Records contained in a dataset
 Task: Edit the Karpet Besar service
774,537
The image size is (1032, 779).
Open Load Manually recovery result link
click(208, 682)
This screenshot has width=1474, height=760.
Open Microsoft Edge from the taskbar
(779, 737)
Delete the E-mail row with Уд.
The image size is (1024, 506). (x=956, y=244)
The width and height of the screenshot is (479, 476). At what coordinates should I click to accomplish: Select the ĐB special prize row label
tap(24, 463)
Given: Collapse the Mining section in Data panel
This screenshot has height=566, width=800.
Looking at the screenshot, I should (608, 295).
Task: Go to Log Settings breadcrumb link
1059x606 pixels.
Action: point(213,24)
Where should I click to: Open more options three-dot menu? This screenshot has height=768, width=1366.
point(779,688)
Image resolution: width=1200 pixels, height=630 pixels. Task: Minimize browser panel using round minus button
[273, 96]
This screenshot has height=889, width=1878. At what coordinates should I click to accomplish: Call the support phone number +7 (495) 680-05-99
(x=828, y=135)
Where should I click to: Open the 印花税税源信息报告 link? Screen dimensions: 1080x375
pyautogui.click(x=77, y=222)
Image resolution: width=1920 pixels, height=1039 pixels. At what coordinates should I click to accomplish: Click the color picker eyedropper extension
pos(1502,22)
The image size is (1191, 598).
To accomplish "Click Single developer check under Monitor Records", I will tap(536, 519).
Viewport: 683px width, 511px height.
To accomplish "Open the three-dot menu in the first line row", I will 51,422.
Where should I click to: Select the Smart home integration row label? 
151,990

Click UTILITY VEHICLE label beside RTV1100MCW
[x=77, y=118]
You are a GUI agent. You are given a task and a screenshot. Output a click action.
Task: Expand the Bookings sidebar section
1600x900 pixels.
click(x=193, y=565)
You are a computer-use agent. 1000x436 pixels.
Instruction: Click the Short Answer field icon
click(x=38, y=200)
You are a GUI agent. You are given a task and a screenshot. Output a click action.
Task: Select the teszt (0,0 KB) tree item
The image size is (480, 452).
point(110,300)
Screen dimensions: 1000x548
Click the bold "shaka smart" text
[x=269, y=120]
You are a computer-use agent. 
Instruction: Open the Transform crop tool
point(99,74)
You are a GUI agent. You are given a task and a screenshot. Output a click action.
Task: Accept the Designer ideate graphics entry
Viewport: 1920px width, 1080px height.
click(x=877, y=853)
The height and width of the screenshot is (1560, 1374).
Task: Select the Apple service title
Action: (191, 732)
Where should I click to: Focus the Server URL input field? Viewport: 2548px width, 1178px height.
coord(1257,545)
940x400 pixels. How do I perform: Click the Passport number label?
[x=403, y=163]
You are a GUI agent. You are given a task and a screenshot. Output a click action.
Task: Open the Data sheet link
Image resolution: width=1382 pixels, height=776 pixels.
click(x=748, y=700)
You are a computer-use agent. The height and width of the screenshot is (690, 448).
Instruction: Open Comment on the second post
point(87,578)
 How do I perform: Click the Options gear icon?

The problem>
Filter the data for the string "computer". Copy each matching line.

Expected answer>
You are a computer-use agent. 1000x436 pixels.
You are a computer-use agent. 
You are a computer-use agent. The height and width of the screenshot is (690, 448).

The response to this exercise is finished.